もう少し考えてみる。なぜこのような状況になってしまったのか、だ。まず明らかな理由が一つ。スタッフへのワクチン接種が遅かったことだ。入院患者に関してはほぼ例年通りだが、スタッフ向け予防接種の実施時期は12月に入ってからだったので今回最初に発症したスタッフに関してはまだ予防接種の効果はおそらく間に合っていないだろう。
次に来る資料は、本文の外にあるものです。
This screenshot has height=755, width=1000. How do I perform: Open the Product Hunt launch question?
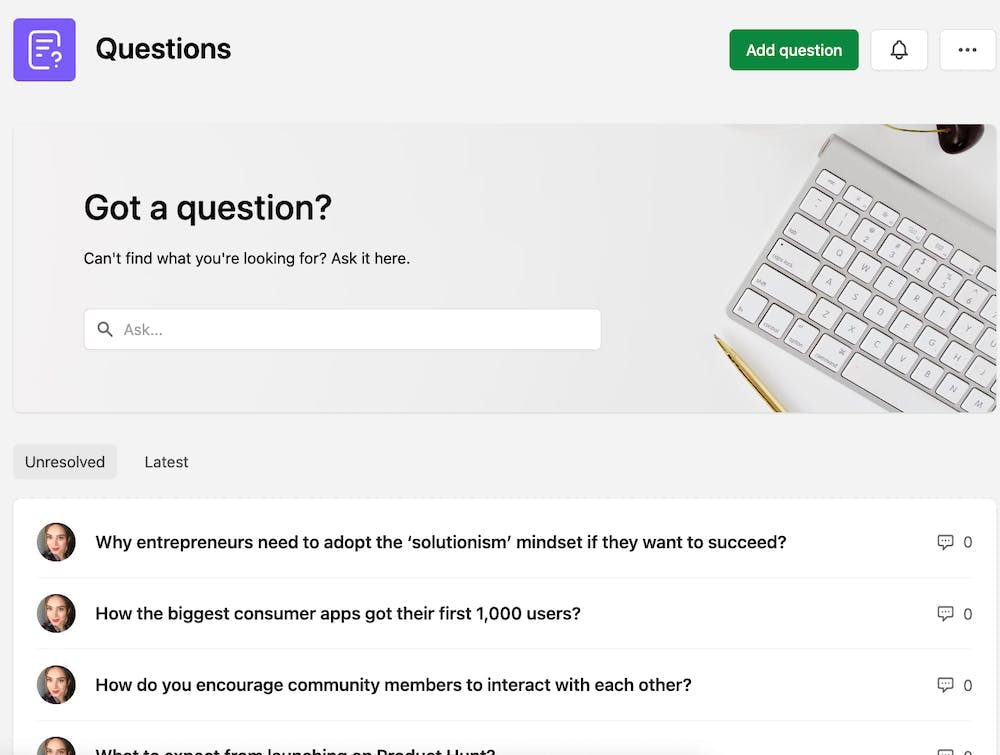point(295,750)
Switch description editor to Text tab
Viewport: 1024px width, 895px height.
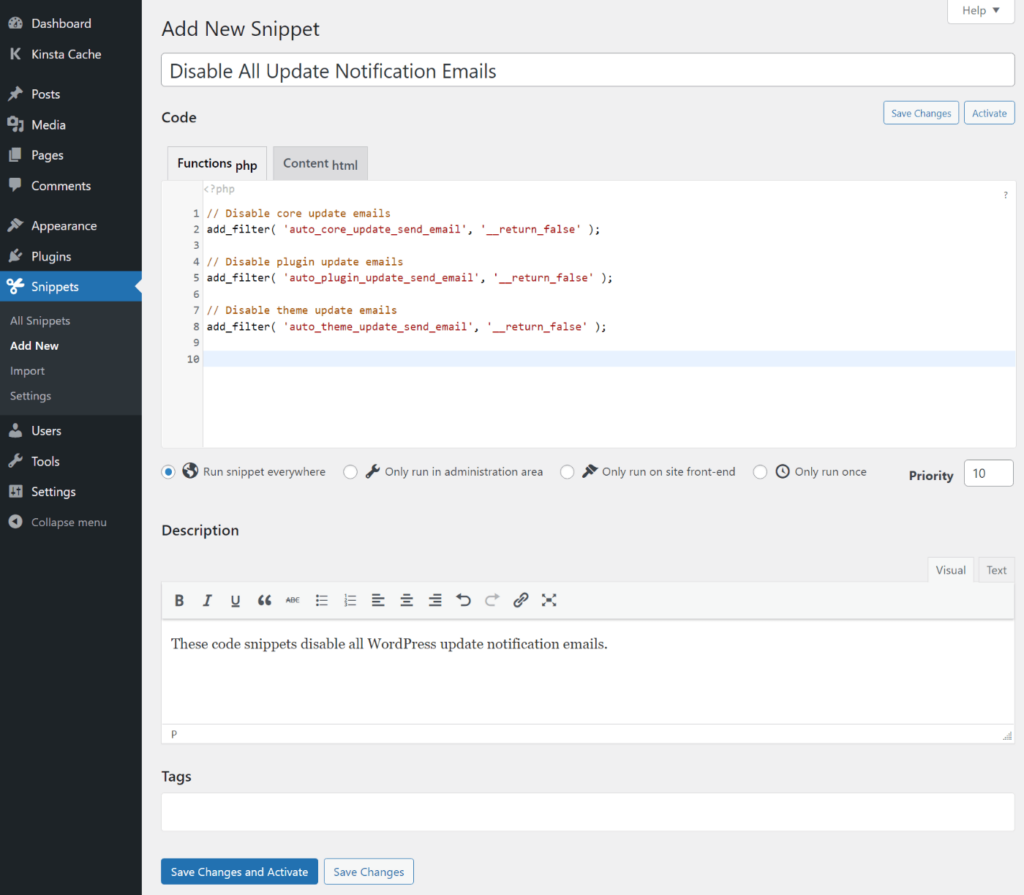[x=996, y=570]
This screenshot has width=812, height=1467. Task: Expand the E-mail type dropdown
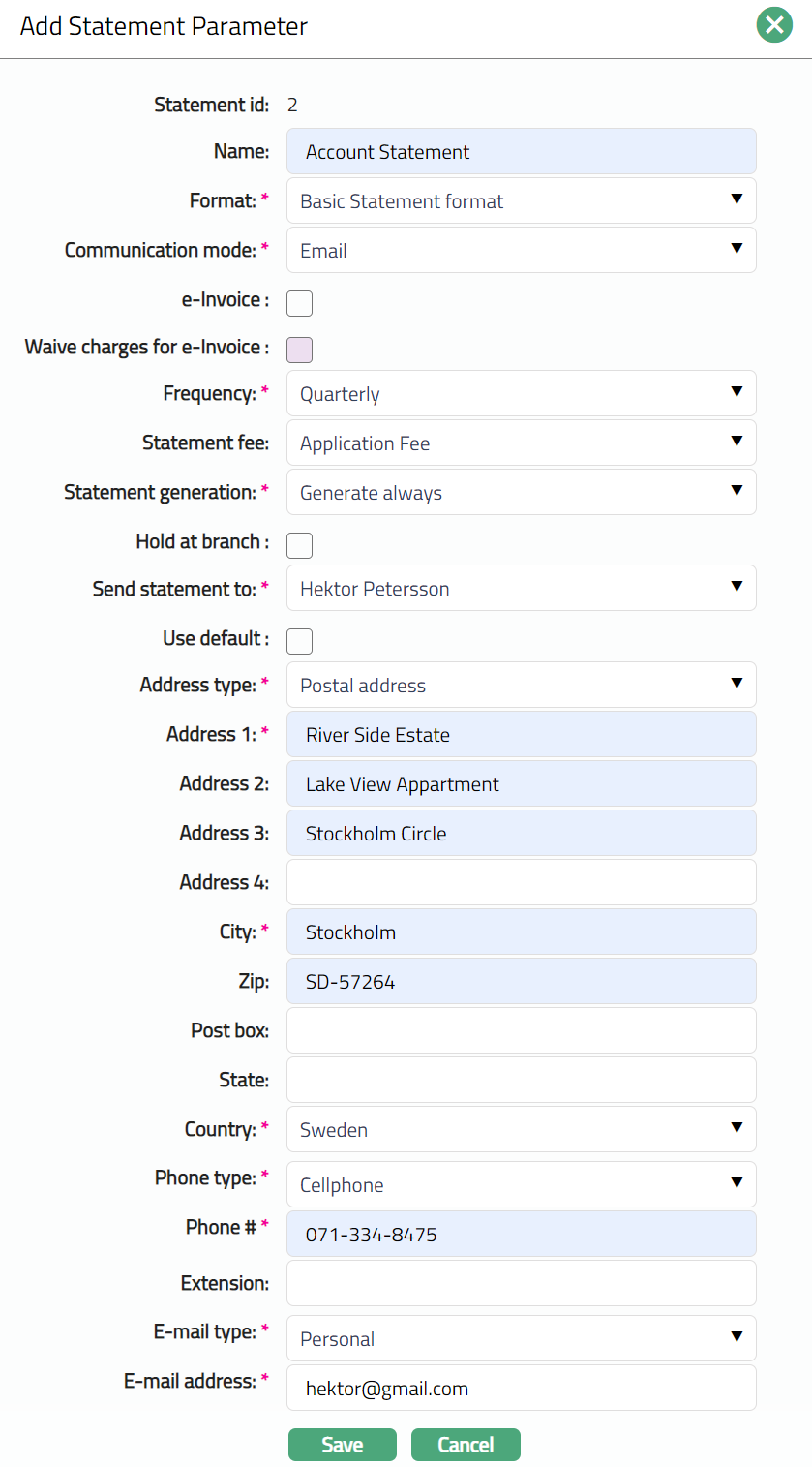point(521,1339)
もう一つが感染対策委員会が全く機能していないことだ。ちなみに私はもちろん呼ばれていないし、その活動内容も知らされていない。先に述べたように最初にインフルエンザ罹患者が発生してから終息するまでに、対応の遅れや明らかなミスがあった。少なくとも最初の隔離位置と病棟でのマスク、手洗いの徹底を心がけていれば防げた感染があった。そして何より恐ろしいのが「インフルエンザ治まって良かったねー」で何の反省もないところだ。これではまた今年の12月に同じことを繰り返してしまうような気がする。
皆様の職場ではこういったことの無いように、感染対策委員会の活動の充実を図って頂きたい。特にインフルエンザの感染経路と予防策を具体性を持って、あらかじめ手順、方式を決めて迅速に行うことが鍵であると今シーズンでは感じた。